BuntineW

Wray Buntine

Principal Researcher
Canberra Research Laboratory

General

Dr Buntine is a principal researcher at NICTA's Canberra Lab. in the Statistical Machine Learning group, and an Adjunct at the Australian National University. His interests are theoretical and applied research in machine learning, probabilistic methods, and information access, for instance document analysis and document retrieval.  A common thread for current research is non-parametric Bayesian methods for topic modelling.

Dr. Wray Buntine relocated from Helsinki Finland to Canberra Australia in April 2007 to join NICTA.  Recently of University of Helsinki and HIIT, and previously NASA Ames Research Center, UC Berkeley, and Google. 

Dr.
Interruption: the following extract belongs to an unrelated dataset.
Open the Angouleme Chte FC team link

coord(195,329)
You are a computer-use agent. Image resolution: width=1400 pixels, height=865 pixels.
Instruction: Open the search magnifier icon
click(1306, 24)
Buntine's early work at NASA Ames research Center was in machine learning of decision trees and Bayesian networks, doing one of the first Bayesian non-parametric theses in machine learning.  He also has a development background using Linux, and has produced two GPL'd suites of machine learning software, IND for decision trees in the 90's and MPCA for component analysis mid 2000's.  His undergraduate was at University of Queensland where he did pure and applied mathematics and an MQual (1st class) in Computer Science.
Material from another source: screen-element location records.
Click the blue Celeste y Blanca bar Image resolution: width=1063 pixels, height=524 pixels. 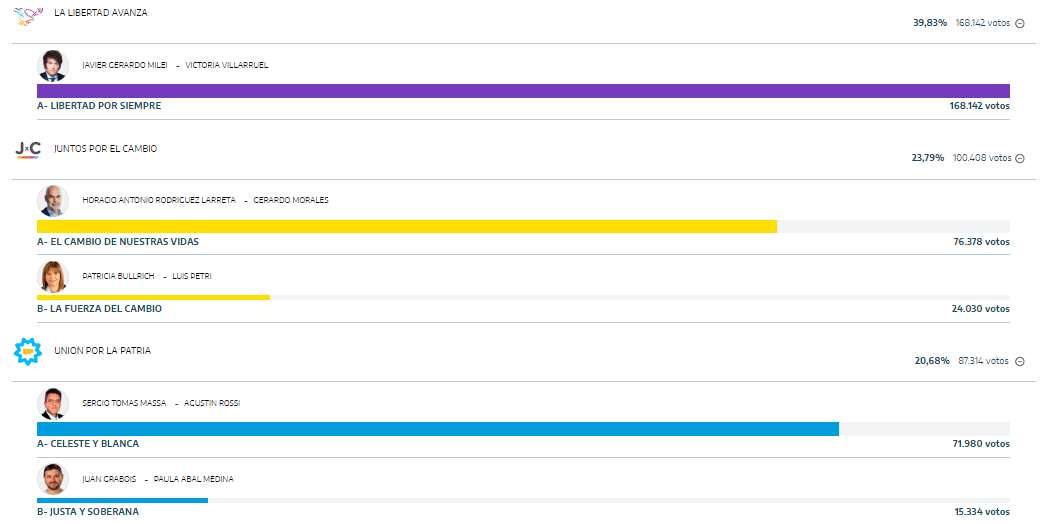tap(437, 429)
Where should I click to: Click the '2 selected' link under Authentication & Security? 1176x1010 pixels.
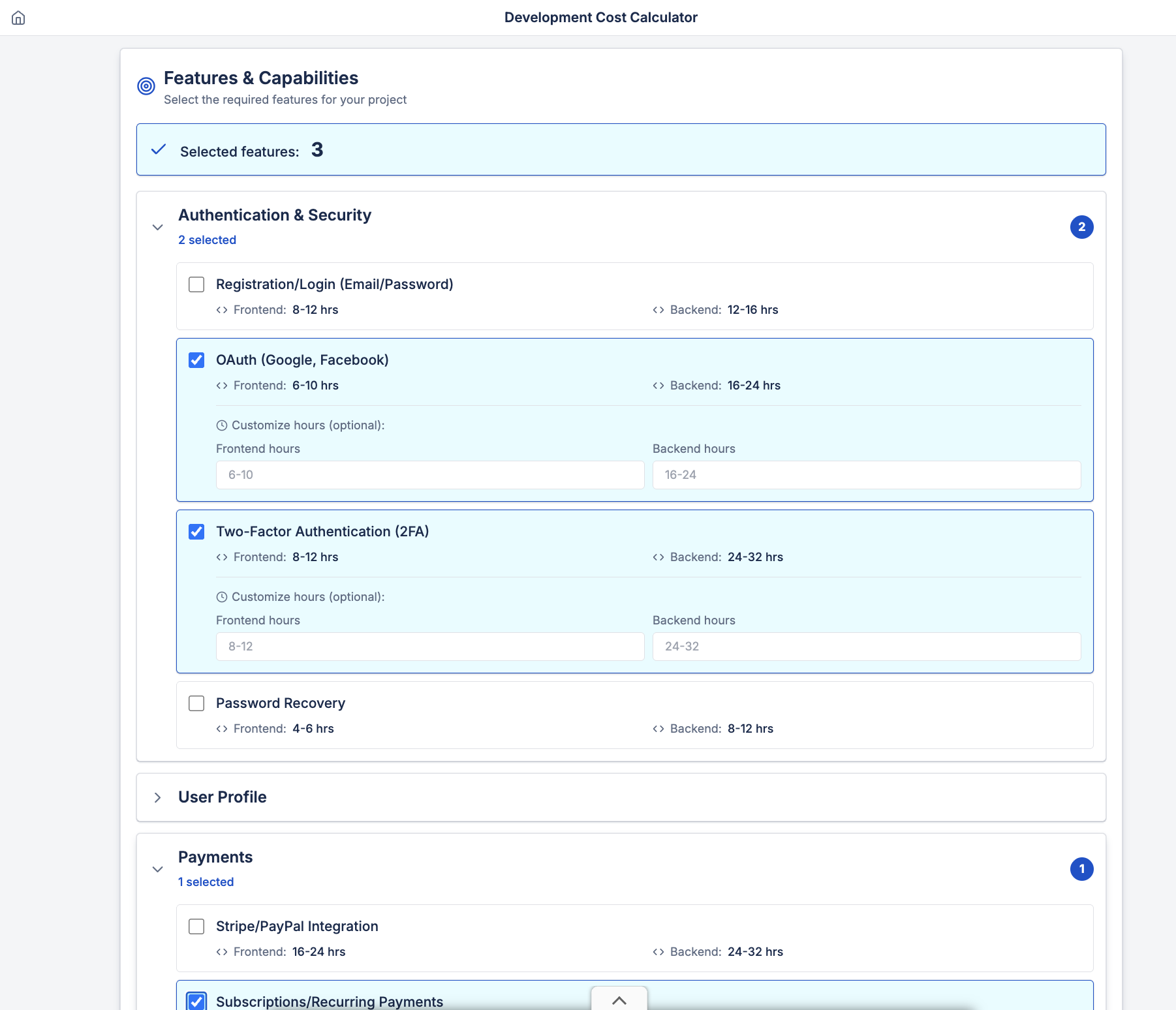207,239
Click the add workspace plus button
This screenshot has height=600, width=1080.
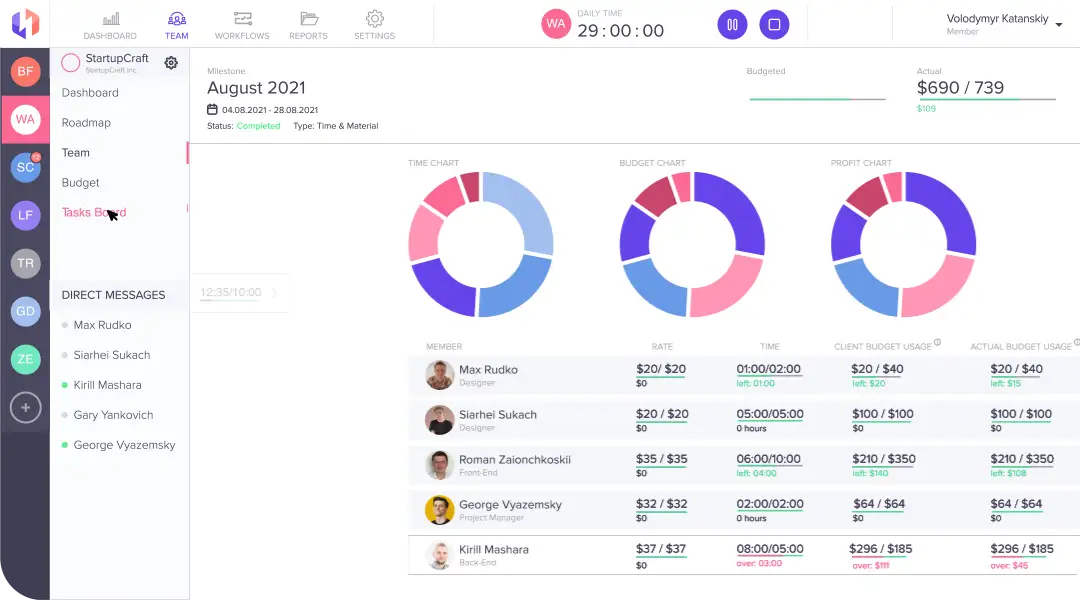25,407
full resume is available, as well as slides from an overview research talk, "Discrete Non-Parametric Models for Natural Language Processing".

Prospective Students

Sample projects are at official ANU website.

Wray 

Contact Details

Postal address: Locked Bag 8001, Canberra ACT 2601 AUSTRALIA

Office location: Building A, 7 London Circuit, Canberra

Email:Wray<dot>Buntine<at>nicta.com.au 

 

Current Research

Along with past and present PhD students Lan Du and Changyou Chen, I'm working on applications in topic models of Poisson-Dirichlet (or Pitman-Yor) processes and a near relative called Normalised Generalised Gamma processes.  The later are a kind of Poisson process and thus allows clean birth, death and transition operators.  We apply these to topic modelling as a way of handling different document and linguistic structures.  A good overview set of slides is "Discrete Non-Parametric Models for Natural Language Processing".  Some recent publications are:

Publications 

See the NICTA publications page under "Buntine".  Google Scholar and Uni. Trier's DBLP have good collections, including some of the oldies, as does Jie Tang's ArnetMiner entry for W.L.B.  I also have 4 patents, mostly thanks to Jon Oliver. My Erdos number is 42.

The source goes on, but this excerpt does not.